Figure 2. Cellular carbon (fmol C cell-1), nitrogen (fmol N cell-1), phosphorus (fmol P cell-1), sulfur (fmol S cell-1), and molar macronutrient ratios (C:N and S:P) in Dokdonia sp. strain Dokd-P16, R. pomeroyi DSS-3, coastal Pseudoalteromonas sp. strain PAlt-P2, oceanic Pseudoalteromonas sp. strain PAlt-P26 at different levels of Cu (nmol L-1). The horizontal line represent the mean and the superimposed colored circles are data for each biological replicate that was used in the calculation of mean. The horizontal dashed lines indicate the average C:N and S:P ratios for native and cultured bacteria reported in a study by Fagerbakke et al. (1996), with the shaded regions spanning the range of each of the macro-element ratios reported in Fagerbakke et al. (1996). The data used to produce the figures can be found in Supplementary Table 2, and the ANOVA results for the effect of Cu on major elemental composition in the Supplementary Table 3. Note x-axis is not linear.

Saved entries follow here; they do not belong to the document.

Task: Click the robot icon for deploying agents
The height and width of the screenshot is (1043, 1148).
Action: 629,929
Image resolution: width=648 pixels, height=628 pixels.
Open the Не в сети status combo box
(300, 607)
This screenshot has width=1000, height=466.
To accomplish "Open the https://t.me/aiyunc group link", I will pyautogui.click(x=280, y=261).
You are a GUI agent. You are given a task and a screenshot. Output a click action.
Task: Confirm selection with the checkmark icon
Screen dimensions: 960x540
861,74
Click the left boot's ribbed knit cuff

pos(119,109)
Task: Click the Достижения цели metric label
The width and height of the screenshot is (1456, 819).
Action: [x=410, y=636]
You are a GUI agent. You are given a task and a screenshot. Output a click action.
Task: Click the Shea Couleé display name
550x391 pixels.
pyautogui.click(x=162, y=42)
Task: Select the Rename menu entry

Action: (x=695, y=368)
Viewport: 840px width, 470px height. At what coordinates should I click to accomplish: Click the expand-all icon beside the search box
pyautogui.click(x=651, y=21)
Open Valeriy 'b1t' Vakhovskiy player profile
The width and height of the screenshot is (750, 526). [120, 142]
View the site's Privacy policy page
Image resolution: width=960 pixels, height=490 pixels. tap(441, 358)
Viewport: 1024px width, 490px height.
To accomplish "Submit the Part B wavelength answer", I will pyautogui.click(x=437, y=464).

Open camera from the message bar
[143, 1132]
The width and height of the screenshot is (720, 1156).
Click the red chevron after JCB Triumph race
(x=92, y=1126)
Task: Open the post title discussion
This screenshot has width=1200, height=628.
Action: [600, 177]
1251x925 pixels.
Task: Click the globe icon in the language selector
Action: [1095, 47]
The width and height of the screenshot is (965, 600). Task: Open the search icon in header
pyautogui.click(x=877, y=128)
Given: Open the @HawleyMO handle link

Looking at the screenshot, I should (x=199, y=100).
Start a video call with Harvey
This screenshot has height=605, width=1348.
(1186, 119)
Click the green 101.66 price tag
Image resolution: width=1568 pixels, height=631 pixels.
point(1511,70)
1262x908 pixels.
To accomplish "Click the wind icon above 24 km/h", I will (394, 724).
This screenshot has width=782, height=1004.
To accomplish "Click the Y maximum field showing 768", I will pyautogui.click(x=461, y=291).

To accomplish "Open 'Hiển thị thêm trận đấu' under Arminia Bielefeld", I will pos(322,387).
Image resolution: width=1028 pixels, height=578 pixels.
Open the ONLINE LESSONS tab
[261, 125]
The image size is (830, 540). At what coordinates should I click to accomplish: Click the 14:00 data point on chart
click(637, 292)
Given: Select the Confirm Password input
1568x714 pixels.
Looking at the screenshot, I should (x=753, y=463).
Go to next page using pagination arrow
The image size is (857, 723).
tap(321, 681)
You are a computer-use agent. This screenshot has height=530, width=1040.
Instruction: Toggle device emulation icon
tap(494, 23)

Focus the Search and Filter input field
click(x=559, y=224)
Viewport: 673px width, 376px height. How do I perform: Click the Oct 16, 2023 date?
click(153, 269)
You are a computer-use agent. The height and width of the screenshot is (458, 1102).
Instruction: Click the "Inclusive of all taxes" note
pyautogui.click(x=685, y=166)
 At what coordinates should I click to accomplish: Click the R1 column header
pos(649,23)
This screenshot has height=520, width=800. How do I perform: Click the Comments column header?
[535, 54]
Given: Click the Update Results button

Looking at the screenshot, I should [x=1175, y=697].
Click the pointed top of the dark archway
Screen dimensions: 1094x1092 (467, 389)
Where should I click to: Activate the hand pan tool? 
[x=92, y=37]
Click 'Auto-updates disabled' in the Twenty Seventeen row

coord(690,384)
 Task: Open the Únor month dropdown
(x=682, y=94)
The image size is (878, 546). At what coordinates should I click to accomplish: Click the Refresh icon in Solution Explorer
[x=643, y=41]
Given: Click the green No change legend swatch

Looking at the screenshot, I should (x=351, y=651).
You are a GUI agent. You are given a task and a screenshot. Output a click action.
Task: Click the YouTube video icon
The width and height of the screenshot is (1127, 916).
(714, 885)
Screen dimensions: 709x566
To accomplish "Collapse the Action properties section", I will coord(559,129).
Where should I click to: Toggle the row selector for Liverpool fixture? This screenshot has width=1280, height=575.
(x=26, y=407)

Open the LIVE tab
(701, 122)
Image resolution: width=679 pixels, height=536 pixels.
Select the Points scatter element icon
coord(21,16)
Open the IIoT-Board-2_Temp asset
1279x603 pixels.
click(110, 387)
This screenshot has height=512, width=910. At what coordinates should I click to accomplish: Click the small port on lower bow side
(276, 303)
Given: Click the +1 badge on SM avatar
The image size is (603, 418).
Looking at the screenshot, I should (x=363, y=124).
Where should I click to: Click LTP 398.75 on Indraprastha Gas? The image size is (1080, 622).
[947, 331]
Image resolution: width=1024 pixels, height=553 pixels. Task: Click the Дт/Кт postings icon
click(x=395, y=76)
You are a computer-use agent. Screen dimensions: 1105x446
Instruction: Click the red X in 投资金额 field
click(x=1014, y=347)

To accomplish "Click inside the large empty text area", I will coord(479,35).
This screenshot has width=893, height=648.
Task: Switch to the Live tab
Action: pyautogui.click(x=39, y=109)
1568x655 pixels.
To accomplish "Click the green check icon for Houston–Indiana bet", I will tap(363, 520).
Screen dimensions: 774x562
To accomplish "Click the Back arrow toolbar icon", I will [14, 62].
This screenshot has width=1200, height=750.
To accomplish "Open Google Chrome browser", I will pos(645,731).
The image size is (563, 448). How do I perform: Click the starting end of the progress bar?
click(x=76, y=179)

Regulation of Bacterial Carbon Metabolism by Cu Availability
Using growth rate, cellular C, and bacterial respiration data, we estimated various aspects of heterotrophic C metabolism and examined its sensitivity to changes in Cu availability for three strains: Dokd-P16, oceanic PAlt-P26, and R. pomeroyi DSS-3 (Figure 3). Carbon metabolism of bacteria can be distinguished into anabolic (bacterial productivity, BP) and catabolic reactions (bacterial respiration, BR), which can be used to derive bacterial carbon demand (BCD; the carbon biomass that is required to sustain net bacterial metabolic needs) and bacterial growth efficiency (BGE; carbon assimilation efficiency into biomass) (del Giorgio and Cole, 1998). Of all strains, only Dokd-P16 was found to significantly reduce all metabolic rates (BR, BP, and BCD) and BGE in response to low Cu availability (One-way ANOVA, Table 4). Copper limitation (0.6 and 2 nmol Cu L-1 treatments) was associated with ∼20% reduction in cellular respiration (BRcell), ∼ 40% reduction in productivity, and ∼40–50% reduction in both BCD and BGE, compared to Cu-replete conditions (25 and 50 nmol Cu L-1, Figure 3 and Supplementary Table 4). Furthermore, BR and BCD were significantly reduced at moderate Cu levels (10 nmol Cu L-1) compared to the two highest Cu treatments (Figure 3), yet, BGE estimates were similar across these treatments. In R. pomeroyi DSS-3, BR and BCD were also significantly affected by Cu availability (Table 4), but in contrast to Dokd-P16, these rates were substantially elevated under Cu limitation (higher at 0.6 than at 50 nmol Cu L-1 treatment; p < 0.05, Figure 3 and Supplementary Table 4). Finally, none of the carbon metabolism parameters varied significantly for PAlt-P26 in response to changing Cu availability (Table 4 and Figure 3).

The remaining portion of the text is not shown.